Grapes do contain lectins, but in very small amounts compared to high-lectin foods like raw kidney beans, wheat, or soybeans. The lectins in grapes are found primarily in the skin and seeds, where they serve as part of the plant’s natural defense system. For most people, the lectin content in grapes is not a practical dietary concern.
Where Lectins Are Found in Grapes
Lectins are proteins that bind to carbohydrates, and nearly all plants produce them to some degree. In grapes, lectins have been identified in both the skin and the seeds. These are the same parts of the grape that concentrate other well-known compounds like polyphenols and tannins.
The grape genome contains at least 51 genes related to lectin receptor proteins, which gives a sense of how deeply embedded these molecules are in the plant’s biology. But having genes for lectin-related proteins is different from having high concentrations of dietary lectins in the fruit itself. Grapes are a fruit, and fruits as a category tend to carry far lower lectin levels than seeds, grains, and legumes. The lectin content in a handful of grapes is negligible compared to what you’d find in a serving of undercooked lentils or raw kidney beans.

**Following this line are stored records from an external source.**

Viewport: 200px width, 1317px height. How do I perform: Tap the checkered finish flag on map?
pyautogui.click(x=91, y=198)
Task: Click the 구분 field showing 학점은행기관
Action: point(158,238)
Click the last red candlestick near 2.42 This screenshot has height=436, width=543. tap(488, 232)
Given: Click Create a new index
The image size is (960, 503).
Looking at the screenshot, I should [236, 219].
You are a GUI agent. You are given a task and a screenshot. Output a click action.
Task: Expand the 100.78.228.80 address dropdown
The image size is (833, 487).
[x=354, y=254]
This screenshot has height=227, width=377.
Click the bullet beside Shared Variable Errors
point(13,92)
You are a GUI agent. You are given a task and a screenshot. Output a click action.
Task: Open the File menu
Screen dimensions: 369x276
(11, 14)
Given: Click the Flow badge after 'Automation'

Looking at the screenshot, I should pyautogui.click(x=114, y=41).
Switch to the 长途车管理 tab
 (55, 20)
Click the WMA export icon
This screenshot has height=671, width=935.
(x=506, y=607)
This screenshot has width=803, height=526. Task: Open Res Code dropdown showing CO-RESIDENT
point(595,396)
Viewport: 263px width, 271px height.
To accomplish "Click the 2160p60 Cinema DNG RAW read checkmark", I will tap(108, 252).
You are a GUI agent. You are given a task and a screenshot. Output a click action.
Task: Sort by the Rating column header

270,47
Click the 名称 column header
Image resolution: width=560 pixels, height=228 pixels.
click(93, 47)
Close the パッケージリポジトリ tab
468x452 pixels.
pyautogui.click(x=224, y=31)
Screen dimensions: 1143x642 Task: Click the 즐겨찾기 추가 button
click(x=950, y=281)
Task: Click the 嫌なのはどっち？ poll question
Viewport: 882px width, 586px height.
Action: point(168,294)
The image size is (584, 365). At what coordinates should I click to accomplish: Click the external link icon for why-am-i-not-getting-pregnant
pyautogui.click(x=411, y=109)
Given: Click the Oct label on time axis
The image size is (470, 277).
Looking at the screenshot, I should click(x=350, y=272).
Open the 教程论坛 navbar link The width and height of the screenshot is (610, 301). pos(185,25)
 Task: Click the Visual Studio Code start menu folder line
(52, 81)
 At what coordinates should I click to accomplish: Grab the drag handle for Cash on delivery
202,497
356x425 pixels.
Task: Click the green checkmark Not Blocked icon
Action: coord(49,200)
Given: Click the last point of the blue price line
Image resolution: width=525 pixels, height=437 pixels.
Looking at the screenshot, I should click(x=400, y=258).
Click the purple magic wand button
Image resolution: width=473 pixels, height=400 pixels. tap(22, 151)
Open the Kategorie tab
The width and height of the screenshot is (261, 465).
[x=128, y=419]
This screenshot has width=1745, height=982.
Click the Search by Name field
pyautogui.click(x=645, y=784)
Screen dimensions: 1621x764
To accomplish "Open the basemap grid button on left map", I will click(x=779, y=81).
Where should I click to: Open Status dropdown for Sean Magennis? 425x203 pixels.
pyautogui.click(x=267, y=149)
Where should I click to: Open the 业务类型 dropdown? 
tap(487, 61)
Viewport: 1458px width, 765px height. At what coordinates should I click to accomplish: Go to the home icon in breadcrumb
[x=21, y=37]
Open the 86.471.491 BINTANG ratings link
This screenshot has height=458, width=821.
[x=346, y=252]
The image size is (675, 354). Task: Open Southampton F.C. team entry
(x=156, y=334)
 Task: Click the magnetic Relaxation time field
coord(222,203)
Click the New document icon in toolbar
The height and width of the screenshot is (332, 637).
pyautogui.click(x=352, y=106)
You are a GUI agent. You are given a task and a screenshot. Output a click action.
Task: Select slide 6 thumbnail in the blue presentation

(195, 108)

Why Grapes Produce Lectins
Lectins in grapes aren’t there to cause you digestive trouble. They exist because the grape plant uses them for defense and signaling. Research on grape lectin proteins shows they play roles in fighting off bacteria, fungi, and even viruses. Grape lectins have demonstrated activity against several types of harmful bacteria by interacting with compounds in the bacterial cell wall. They’ve also shown antifungal properties and, in laboratory settings, antiviral effects against serious pathogens including HIV and hepatitis C.
Within the plant itself, lectin-related proteins help grapes detect and respond to threats like pathogens and environmental stress. They act as a kind of molecular surveillance system, sitting on the surface of plant cells and triggering defense responses when something harmful is detected. This is a normal function across the plant kingdom, not something unique or alarming about grapes.
How Grape Lectins Compare to Problem Foods
When people worry about lectins, they’re usually thinking about the kinds found in raw or undercooked legumes and certain grains. Raw kidney beans, for example, contain extremely high levels of a lectin called phytohaemagglutinin, which can cause nausea, vomiting, and diarrhea if the beans aren’t properly cooked. Wheat germ agglutinin is another commonly discussed lectin. These are the lectins that drive most of the concern in popular nutrition circles.
Grapes don’t belong in that category. The lectins present in grape skin and seeds are structurally different, present in much lower concentrations, and have not been linked to the digestive symptoms associated with high-lectin foods. You would also need to chew grape seeds thoroughly to release much of anything stored inside them, and most people swallow seeds whole or eat seedless varieties.
Grapes and Low-Lectin Diets
Some popular diet protocols, most notably the one promoted by Steven Gundry, place grapes on a list of foods to avoid. The reasoning typically centers on their sugar content and the presence of lectins in the skin. However, mainstream nutrition experts take a different view. Harvard’s T.H. Chan School of Public Health has noted that removing lectin-containing foods from the diet can actually be harmful, since those same foods provide important nutrients like fiber, vitamins, and antioxidants.
Grapes are a good example of this tradeoff. Their skins contain resveratrol and other polyphenols that have well-documented antioxidant and anti-inflammatory properties. Eliminating grapes to avoid trace amounts of lectins means losing access to those beneficial compounds. Harvard researchers have recommended following a Mediterranean diet or a plant-based eating pattern rather than restricting lectin-containing foods, noting that the benefits of these whole foods far outweigh theoretical risks from their lectin content.
What About Grape Seed Extract and Wine
If you take grape seed extract as a supplement, you’re consuming a concentrated form of compounds from the part of the grape where lectins are present. However, the extraction and processing methods used to create these supplements focus on isolating polyphenols and proanthocyanidins, not lectins. There’s no strong evidence that grape seed extract delivers meaningful amounts of dietary lectins.
Wine is another consideration. The fermentation process that turns grape juice into wine involves yeast activity, chemical changes, and filtration that alter the protein profile of the original fruit. Lectins are proteins, and fermentation generally breaks down or removes many of the proteins present in grape juice. While trace amounts could theoretically remain, wine is not considered a significant source of dietary lectins.
For the vast majority of people, grapes in any form, whether fresh, dried as raisins, pressed into juice, or fermented into wine, do not deliver enough lectins to cause digestive issues or warrant avoidance.